[Aim of the task]
Determine how many lines of the material hold the word "agent", and answer with the number only.

• • • •

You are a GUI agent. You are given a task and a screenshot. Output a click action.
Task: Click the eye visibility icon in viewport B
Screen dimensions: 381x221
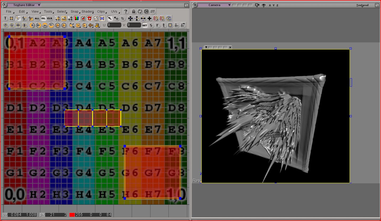[264, 5]
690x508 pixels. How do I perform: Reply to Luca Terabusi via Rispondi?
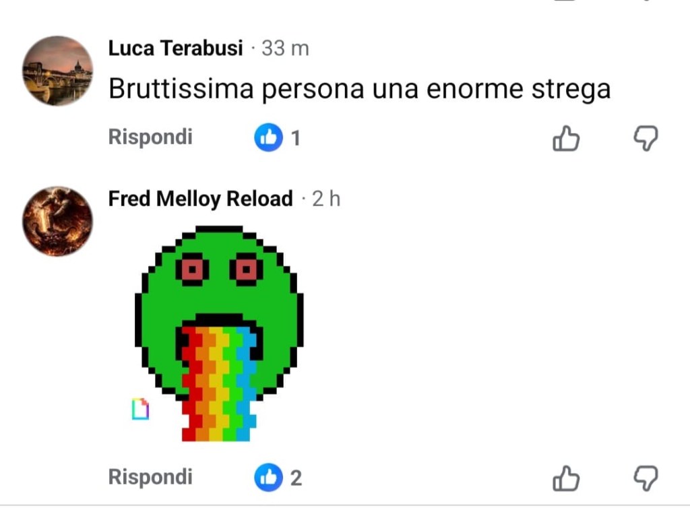pyautogui.click(x=150, y=137)
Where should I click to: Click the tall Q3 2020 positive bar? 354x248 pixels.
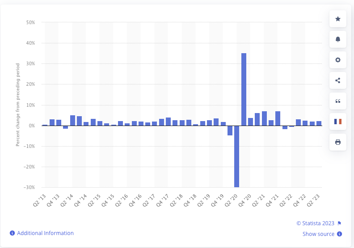(244, 89)
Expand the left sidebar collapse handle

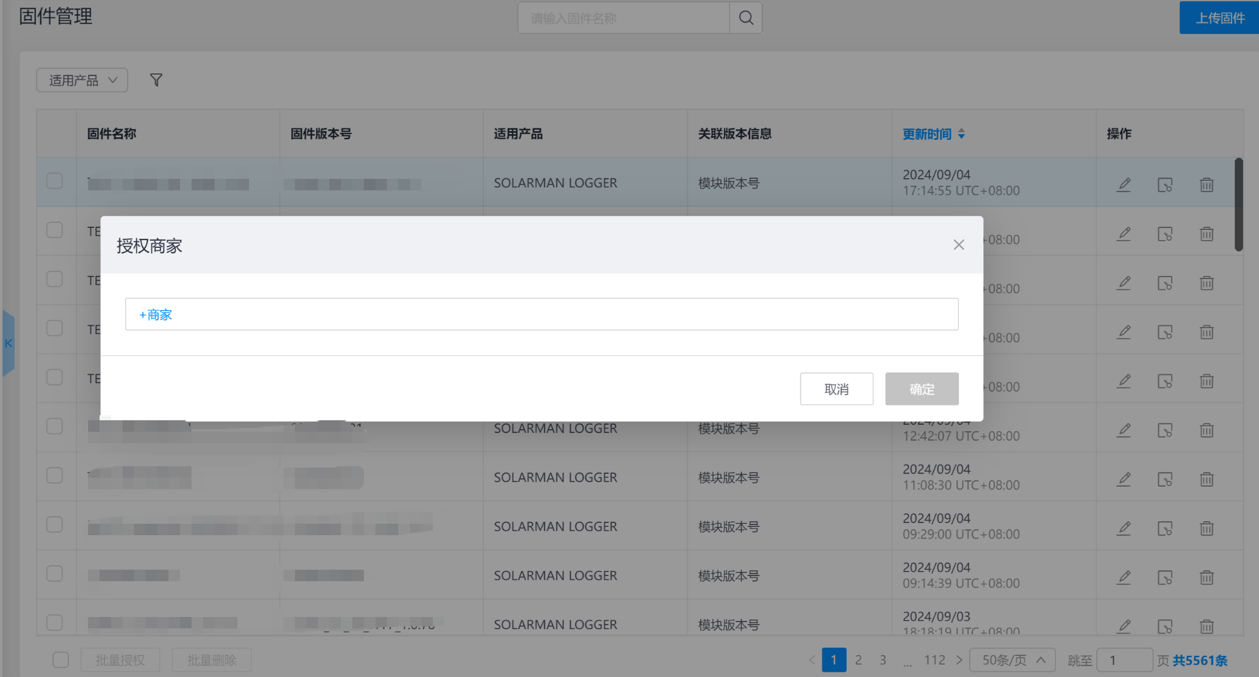(8, 343)
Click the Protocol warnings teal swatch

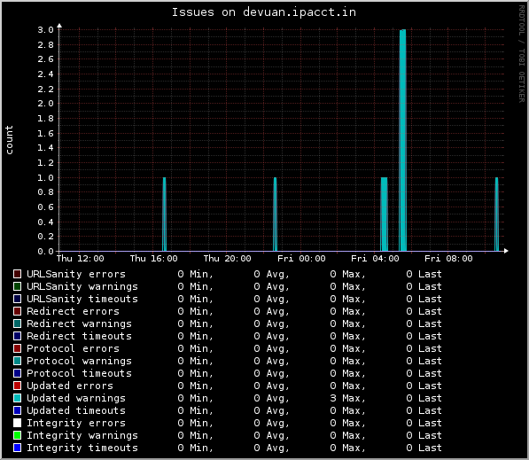coord(17,361)
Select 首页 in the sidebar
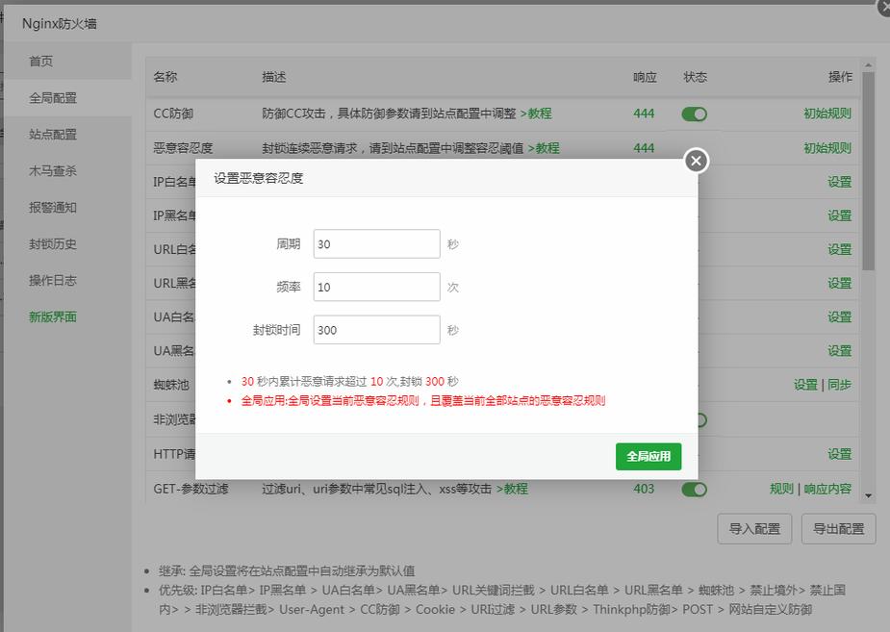The image size is (890, 632). coord(40,60)
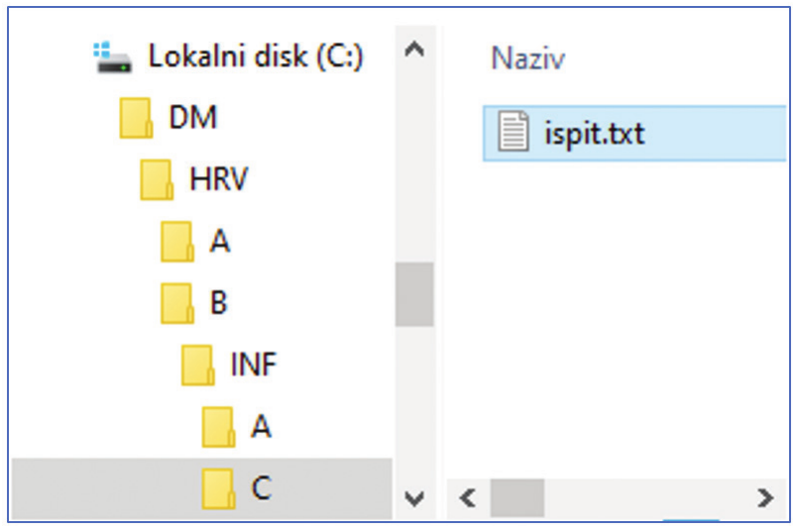
Task: Select the INF folder icon
Action: (x=197, y=365)
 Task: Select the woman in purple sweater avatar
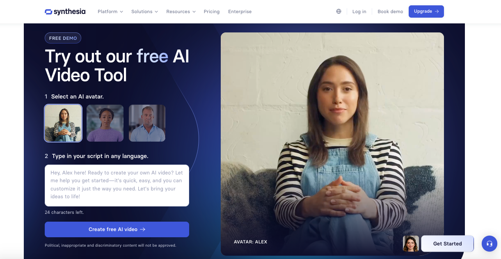(x=105, y=123)
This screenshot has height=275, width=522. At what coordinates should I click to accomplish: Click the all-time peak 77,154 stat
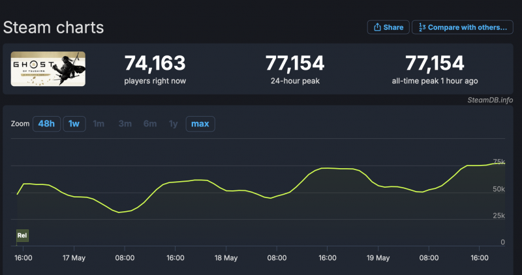click(435, 64)
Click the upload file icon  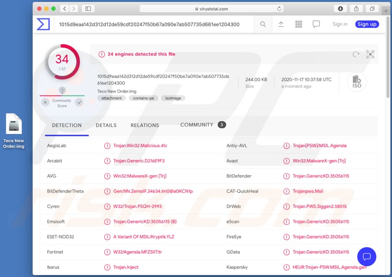[281, 24]
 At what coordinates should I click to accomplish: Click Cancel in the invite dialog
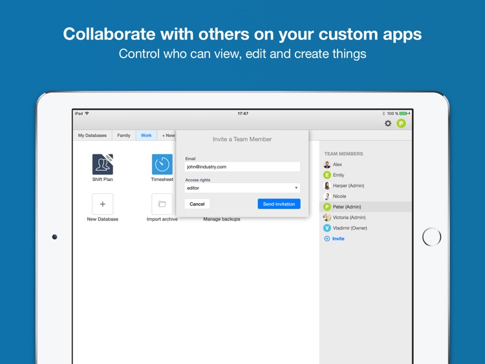point(197,204)
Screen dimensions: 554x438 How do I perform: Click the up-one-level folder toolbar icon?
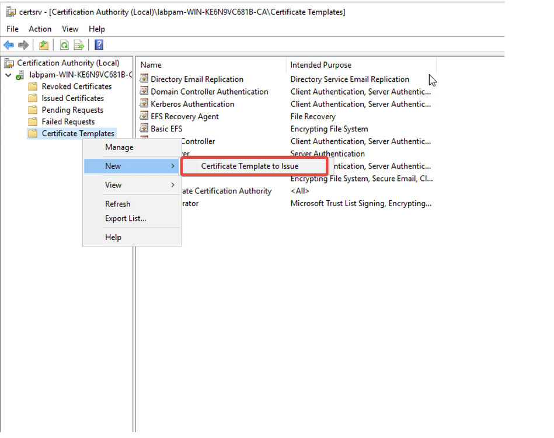(x=44, y=44)
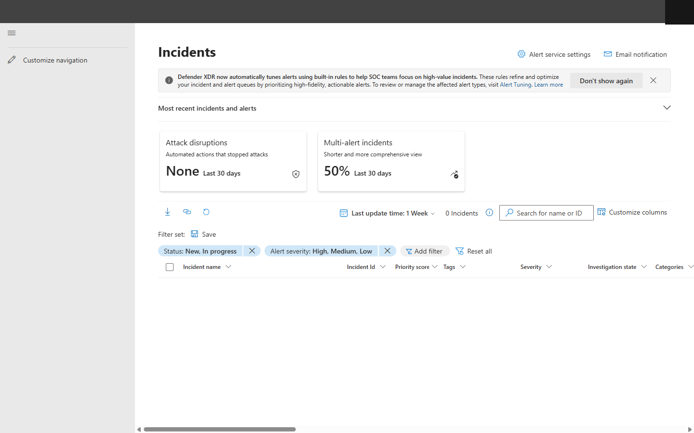
Task: Remove the Status filter pill
Action: (252, 251)
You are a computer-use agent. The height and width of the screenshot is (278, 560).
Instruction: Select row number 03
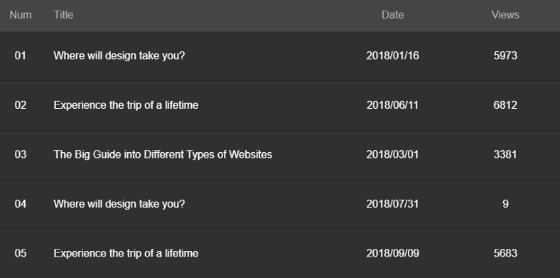click(21, 154)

• • • •

[Solution to the problem]
2